▶ **DATA SHOWN**:
"""

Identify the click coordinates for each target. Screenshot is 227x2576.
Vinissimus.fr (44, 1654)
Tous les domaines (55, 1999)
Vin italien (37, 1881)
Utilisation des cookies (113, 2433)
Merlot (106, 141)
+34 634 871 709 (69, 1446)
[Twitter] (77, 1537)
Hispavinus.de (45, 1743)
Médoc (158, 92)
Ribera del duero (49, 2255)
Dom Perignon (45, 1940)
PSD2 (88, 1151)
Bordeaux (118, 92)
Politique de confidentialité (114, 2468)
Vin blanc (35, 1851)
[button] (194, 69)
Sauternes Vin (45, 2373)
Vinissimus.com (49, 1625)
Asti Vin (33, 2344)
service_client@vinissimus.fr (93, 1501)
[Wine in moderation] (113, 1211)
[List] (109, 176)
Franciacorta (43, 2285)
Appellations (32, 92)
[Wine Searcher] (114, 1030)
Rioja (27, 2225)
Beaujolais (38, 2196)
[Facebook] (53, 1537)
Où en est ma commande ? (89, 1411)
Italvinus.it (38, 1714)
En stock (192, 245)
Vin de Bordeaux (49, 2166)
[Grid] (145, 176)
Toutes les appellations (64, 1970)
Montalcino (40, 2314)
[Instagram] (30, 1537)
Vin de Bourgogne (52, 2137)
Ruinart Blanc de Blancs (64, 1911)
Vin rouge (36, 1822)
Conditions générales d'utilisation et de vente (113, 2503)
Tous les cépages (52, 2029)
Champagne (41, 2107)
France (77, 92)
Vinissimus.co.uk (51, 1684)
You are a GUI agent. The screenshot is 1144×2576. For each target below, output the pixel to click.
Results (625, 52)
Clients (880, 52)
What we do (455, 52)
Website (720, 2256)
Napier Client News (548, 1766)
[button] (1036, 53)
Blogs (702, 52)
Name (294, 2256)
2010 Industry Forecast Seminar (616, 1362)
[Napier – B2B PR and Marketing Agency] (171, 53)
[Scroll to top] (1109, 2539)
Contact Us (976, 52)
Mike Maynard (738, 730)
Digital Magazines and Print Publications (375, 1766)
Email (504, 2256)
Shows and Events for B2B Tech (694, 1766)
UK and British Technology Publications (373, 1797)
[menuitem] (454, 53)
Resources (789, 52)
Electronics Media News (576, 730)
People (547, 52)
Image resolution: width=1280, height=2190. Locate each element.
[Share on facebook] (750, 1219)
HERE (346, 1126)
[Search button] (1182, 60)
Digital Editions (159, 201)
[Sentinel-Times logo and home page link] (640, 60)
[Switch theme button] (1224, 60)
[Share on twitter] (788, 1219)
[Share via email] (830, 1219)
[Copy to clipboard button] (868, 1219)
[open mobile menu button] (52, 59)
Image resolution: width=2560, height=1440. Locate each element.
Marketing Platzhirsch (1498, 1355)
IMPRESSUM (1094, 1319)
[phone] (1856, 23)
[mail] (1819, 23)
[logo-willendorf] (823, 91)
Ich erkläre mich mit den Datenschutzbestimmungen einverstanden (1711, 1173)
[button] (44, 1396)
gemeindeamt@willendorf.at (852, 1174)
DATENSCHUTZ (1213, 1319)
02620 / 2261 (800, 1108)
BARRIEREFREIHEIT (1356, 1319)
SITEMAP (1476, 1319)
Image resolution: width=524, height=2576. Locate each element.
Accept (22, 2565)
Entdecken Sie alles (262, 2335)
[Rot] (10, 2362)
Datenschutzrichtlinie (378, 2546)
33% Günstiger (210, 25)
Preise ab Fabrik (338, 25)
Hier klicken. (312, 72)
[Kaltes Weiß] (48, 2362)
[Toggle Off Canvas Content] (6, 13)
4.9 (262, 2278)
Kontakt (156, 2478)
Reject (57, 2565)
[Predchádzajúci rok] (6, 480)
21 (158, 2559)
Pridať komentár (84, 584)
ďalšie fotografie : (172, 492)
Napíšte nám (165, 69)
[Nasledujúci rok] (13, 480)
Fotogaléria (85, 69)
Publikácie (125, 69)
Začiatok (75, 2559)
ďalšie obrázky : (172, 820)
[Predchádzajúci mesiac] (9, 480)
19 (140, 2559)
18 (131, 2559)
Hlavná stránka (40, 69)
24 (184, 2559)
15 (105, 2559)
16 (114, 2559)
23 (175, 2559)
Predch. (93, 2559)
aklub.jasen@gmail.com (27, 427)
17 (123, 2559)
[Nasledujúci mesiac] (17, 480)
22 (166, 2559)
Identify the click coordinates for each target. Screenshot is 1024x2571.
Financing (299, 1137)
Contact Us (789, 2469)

"""

▶ **WHAT IS REQUIRED**:
Take from the material above the lines running from the one with "DATENSCHUTZ (1213, 1319)" through the one with "[Toggle Off Canvas Content] (6, 13)", and repeat them exactly, with nothing else.

▶ **RESPONSE BOX**:
DATENSCHUTZ (1213, 1319)
02620 / 2261 (800, 1108)
BARRIEREFREIHEIT (1356, 1319)
SITEMAP (1476, 1319)
Image resolution: width=524, height=2576. Locate each element.
Accept (22, 2565)
Entdecken Sie alles (262, 2335)
[Rot] (10, 2362)
Datenschutzrichtlinie (378, 2546)
33% Günstiger (210, 25)
Preise ab Fabrik (338, 25)
Hier klicken. (312, 72)
[Kaltes Weiß] (48, 2362)
[Toggle Off Canvas Content] (6, 13)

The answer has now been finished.